So it's a combination of how loud it is and how long you're exposed. So it's a huge problem in the military. It's the number one expense that the VA deals with. It's a billion dollars a year for hearing loss and tinnitus for hearing disabilities. And you think well, duh, put in earplugs or ear cuffs. And that's great until you need to communicate; you need to hear somebody yelling, "Get down!" or "There's someone over there." These are pretty important things to hear, and so the idea is that you want to be able to protect hearing but also preserve what they call situational awareness, like what's going on around you.
Because about 50 percent of that comes from hearing, even somebody riding a bike down the street, so a lot of it is you're aware of things by sound, even if you don't realize that. So the military's challenge has been to come up with a way to protect hearing but also enable you to hear more quiet places.
In special operations, they have something that they're using, which is really cool. It's these ear cuffs that magically—well, not magically; it's technology—but they attenuate loud noise, they minimize loud noises. They sense something that's over a certain decibel level, cut that, but amplify quiet noises like a human voice. So you put these on, and when they're switched on, it's kind of amazing. You're kind of like the Bionic Woman; you're able to hear a conversation across the street.
So that's the challenge of military hearing. The other thing that's tough is that when a really loud noise starts happening, there's no warning. So you could be going along for hours in a convoy, and there's not any firefight or anything going on, but suddenly an IED goes off, so you don't have any warning to put on or in your ear protection.

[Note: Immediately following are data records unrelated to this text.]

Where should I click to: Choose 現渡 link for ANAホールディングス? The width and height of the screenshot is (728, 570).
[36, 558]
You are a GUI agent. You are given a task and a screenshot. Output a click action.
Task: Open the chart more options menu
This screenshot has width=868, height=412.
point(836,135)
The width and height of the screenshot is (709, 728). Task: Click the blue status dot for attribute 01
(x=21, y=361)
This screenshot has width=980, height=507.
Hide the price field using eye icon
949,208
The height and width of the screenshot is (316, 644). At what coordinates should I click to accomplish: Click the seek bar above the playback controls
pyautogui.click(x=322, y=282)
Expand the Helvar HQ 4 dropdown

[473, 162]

So that's the other challenge, and it's hard to convince a soldier to wear a heavy headset the entire eight hours that they're driving somewhere. Somebody put it as the military doesn't have a noise problem; they have a quiet problem because a lot of times it's not loud, but suddenly it's loud and you don't have the time, and now your hearing is blown.
Like so many military technologies, it's something that may start out with a specific military application, but it finds its way to the civilian world. And I actually want a pair just to put on in the subway and eavesdrop to the other end of the car. When I was young, there was a show, The Bionic Woman, and I'm dating how ancient I am, but one of the things was she was in a tragic accident and she was rebuilt, and they gave her bionic hearing.
And you'd see her kind of go like beep, beep, beep, and then she would be able to hear conversations, like the bad guy across the street having a conversation. This is what these things do. It's pretty spectacular.